After raining down continuously for more than a day, the villainous cloud mass over Chennai has broken up this morning, leading to reduction in rainfall.
But satellite pictures show another mass of fresh cloud waiting out into the sea not too far from the Chennai-Puducherry coast.
Cloud bank
Earlier in the morning, satellite pictures had shown a semi-permanent and hyperactive cloud system over Nellore-Chennai-Puducherry pouring down its contents over the area.
This heavy bank of cloud was unmoved from the previous day as it lay extended from south coastal Andhra Pradesh, and North and Central Tamil Nadu coast. This is what has now broken up.
But the Regional Met Centre, Chennai, has given out a warning for heavy to very heavy to extreme heavy rain, particularly over North Tamil Nadu, for next four days.

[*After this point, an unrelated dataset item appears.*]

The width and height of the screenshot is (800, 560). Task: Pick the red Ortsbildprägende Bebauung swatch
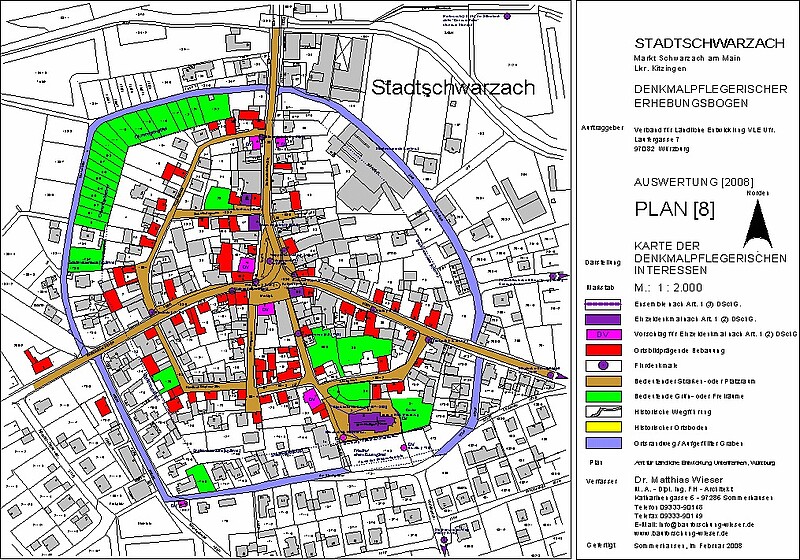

The 'soaker trough' spraying rain into Tamil Nadu, Puducherry and Coastal Andhra Pradesh will continue to say anchored to South-West Bay of Bengal until Saturday, according to global forecasts.
Extreme rain
The extreme heavy rain alert is valid for Chennai, Kanchipuram and Tiruvallur districts. Heavy rain has been forecast for the rest of the state, especially in the delta regions in the South.
The rain-driving trough is a the primitive form of a low-pressure and represents an elongated (unlike circular in a 'low') area of lower pressure.
But it can do much more harm given the right ambient conditions, as has now been revealed.
The trough features a cyclonic circulation moving around Sri Lanka and which is responsible for anchoring the strong easterly North-East monsoon flows, and by extension, across entire Tamil Nadu.
The flows are strongest over the North Tamil Nadu coast which triggered the targeted heavy to very rain over an area from South Coastal Andhra Pradesh to Chennai to Puducherry.